- _What to produce_: Output exactly the lines from the line that has "Task: Open the three-dot more options menu" through the last line of the data below, with no pictures.

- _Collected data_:
<<<<
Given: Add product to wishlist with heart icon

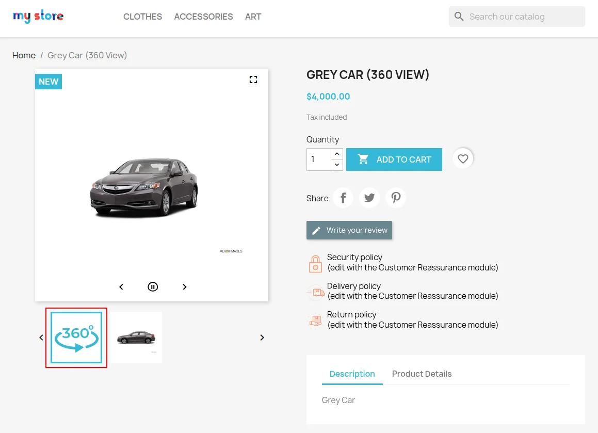Looking at the screenshot, I should [x=463, y=159].
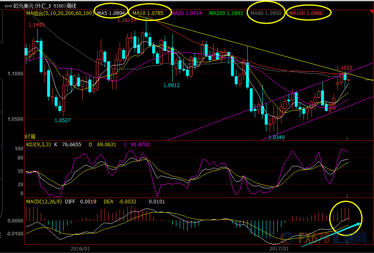Click the 1.1022 recent high price label

pos(344,68)
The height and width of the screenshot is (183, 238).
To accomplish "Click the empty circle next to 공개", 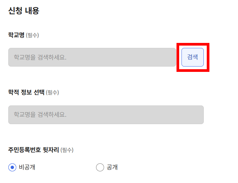I will coord(100,167).
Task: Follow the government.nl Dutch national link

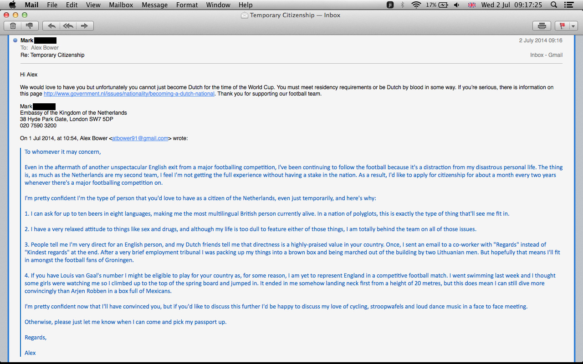Action: [x=129, y=94]
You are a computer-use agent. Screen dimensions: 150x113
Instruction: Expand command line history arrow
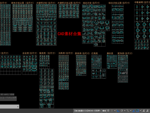(18, 107)
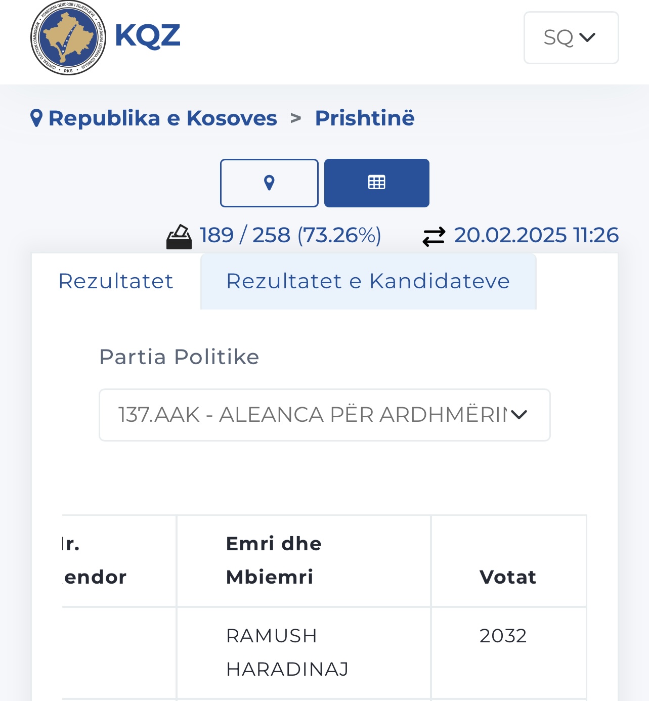The image size is (649, 701).
Task: Click the 2032 votes cell
Action: pyautogui.click(x=503, y=636)
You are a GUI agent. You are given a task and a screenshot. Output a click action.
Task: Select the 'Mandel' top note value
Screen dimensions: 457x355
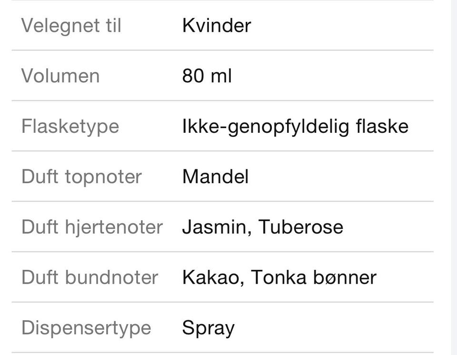tap(215, 177)
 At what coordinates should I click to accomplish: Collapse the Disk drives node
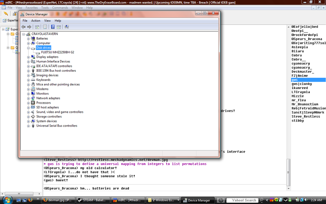(x=28, y=48)
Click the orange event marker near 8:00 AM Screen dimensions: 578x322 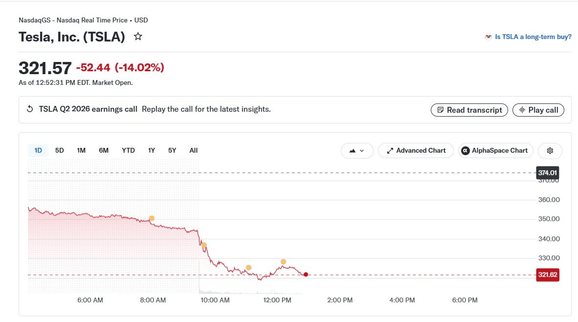152,219
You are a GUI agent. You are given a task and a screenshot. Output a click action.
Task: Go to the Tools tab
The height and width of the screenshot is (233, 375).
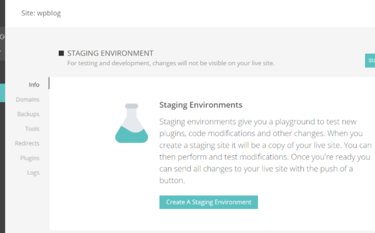(32, 129)
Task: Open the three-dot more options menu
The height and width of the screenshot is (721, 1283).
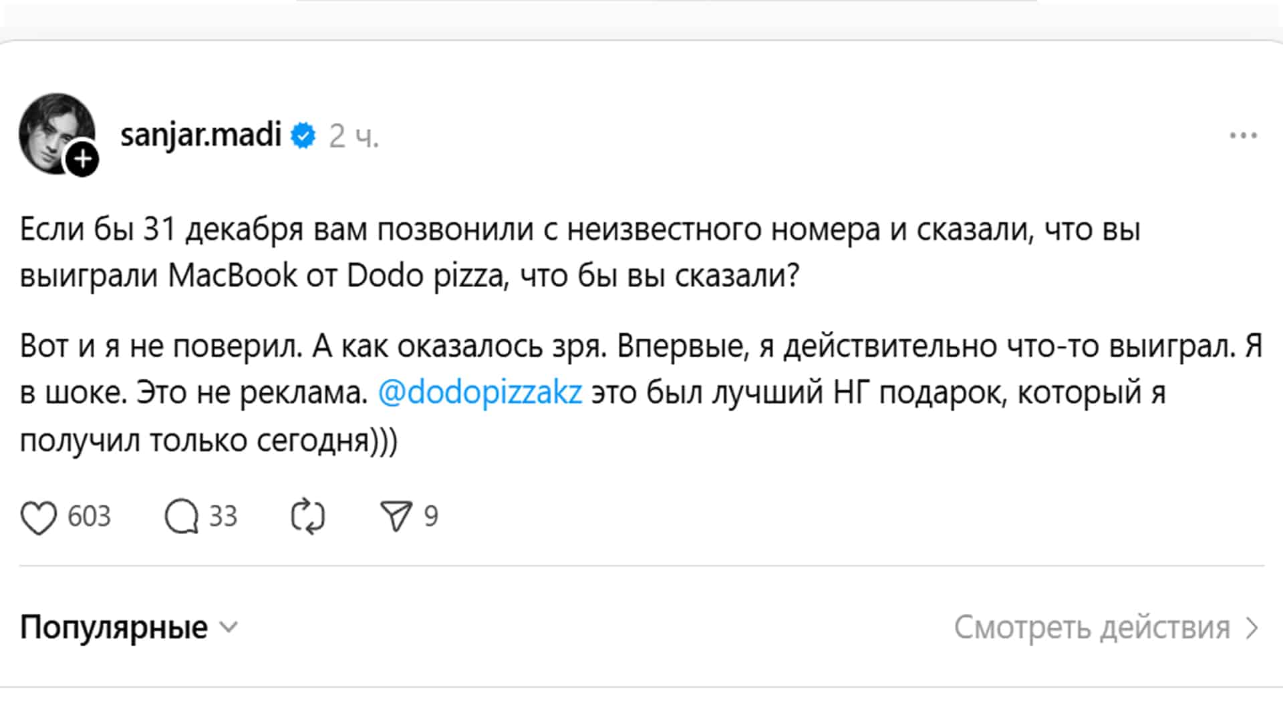Action: [1243, 136]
>>>>
- _Task result_:
Task: Open the three-dot more options menu
The height and width of the screenshot is (721, 1283).
Action: [1243, 136]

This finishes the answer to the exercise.